Over the past few decades, enterprising psychologists and economists have been looking into this. They've come up with some fascinating findings. For example, the pain of losing money is equivalent to at least twice the joy people experience from a similar financial windfall. (As a result, many people are "risk averse." That means they'll forfeit an opportunity to make easy money, just to avoid the remote possibility of losing a few dollars).
This type of research has led to the creation of an entire academic field called "behavioral finance." We last reported on it in 2002, when Princeton University psychologist Daniel Kahneman won the Nobel Prize in Economics. Now, with the help of a grant from the FINRA Investor Education Foundation, we're revisiting the subject, with a series called "Your Mind & Your Money."

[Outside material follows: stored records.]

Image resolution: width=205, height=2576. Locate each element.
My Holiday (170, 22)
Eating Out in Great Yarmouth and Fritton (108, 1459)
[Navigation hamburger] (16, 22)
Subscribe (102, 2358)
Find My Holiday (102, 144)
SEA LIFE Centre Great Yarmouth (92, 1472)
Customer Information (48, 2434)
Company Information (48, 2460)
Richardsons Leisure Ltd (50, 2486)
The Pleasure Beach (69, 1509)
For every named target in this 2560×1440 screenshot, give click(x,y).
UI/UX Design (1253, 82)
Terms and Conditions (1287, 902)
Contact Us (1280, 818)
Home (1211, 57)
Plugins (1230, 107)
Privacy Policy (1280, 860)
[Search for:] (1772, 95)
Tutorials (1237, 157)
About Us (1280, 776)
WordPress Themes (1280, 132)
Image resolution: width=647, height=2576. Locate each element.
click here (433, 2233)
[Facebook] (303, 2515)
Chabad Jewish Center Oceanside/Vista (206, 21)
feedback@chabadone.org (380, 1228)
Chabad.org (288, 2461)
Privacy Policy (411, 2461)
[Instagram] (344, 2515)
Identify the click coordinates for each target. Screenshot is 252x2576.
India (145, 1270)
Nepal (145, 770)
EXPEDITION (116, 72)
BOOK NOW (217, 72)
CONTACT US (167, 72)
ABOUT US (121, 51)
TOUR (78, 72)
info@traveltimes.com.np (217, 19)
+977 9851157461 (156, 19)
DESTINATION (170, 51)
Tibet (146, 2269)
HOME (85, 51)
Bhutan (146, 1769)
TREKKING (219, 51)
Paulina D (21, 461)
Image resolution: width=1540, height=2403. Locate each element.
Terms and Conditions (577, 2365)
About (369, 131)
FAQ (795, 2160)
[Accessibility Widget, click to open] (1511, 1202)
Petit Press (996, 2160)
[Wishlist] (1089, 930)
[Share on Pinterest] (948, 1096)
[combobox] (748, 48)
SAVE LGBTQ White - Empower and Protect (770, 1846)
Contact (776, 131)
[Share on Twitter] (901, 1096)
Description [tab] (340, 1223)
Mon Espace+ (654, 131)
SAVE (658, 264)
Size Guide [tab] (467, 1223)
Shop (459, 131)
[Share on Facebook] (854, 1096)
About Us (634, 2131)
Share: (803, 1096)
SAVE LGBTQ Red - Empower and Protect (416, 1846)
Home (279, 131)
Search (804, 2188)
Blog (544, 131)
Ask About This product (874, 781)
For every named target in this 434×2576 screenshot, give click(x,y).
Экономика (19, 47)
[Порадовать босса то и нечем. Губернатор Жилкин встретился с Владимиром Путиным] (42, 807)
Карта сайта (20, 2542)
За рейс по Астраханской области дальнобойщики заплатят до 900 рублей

What's happened in the meantime is that neuroscientists (brain specialists) have joined the game. They've been putting volunteers into MRI machines and giving them tests to see what happens inside the brain when people are confronted with financial decisions. They've found indications that many of the strange attitudes that we have about money may actually be biological in nature...perhaps left over from the days when prehistoric man had to hunt for his daily food.
Now all of this may be interesting--but you're probably saying to yourself, "what does this mean for me?" Well, more than you may think. It seems that many of the emotional mechanisms in the human brain can get in the way of rational decision-making when it comes to financial matters.
So what can you do to overcome your irrational influences and make sensible investment decisions?
Over the next year, "Your Mind & Your Money" will offer you the chance to find out.
Each month, Special Reporter Dan Grech will examine what behavioral finance and neuroeconomics research has uncovered about particular aspects of financial decision-making. Then later in the month, an NBR anchor will interview a leading expert in the field to elaborate on those findings and suggest how investors can apply them.
P.S. Don't think that the emotion-less and totally logical Mr. Spock (of Star Trek fame) would make a model investor. Psychiatrist turned hedge-fund manager Richard Peterson assures me that is not the case; he says emotions let us arrive at a "good" or "bad" feeling about a stock far more efficiently than mountains of data!






Comments
Unlike other abilities that humans developed through out millions of years of evolution that helped us thrive as a species. Our abilities to handle money, or make decisions in financial and economic situations are less developed, for the simply fact that money is a fairly new invention. The concept of money and economy appeared for the first time in Sumerian Mesopotamia 6000 BC.
That’s 8000 years of exposure to money in the past 3 million years of human evolution.
We are using instincts that were relevant millions of years ago to deal with a problem that became relevant just few thousand years ago. This is why the vast majority of us are not well off. And continuously manage to lose this precious commodity.
NBR would do well to diversfy its portfolio. Instead of putting all its eggs into covering the stock market, it could venture into personal finance, as it seems to be doing here. I'd like to see more coverage of the financial decisions faced by ordinary people.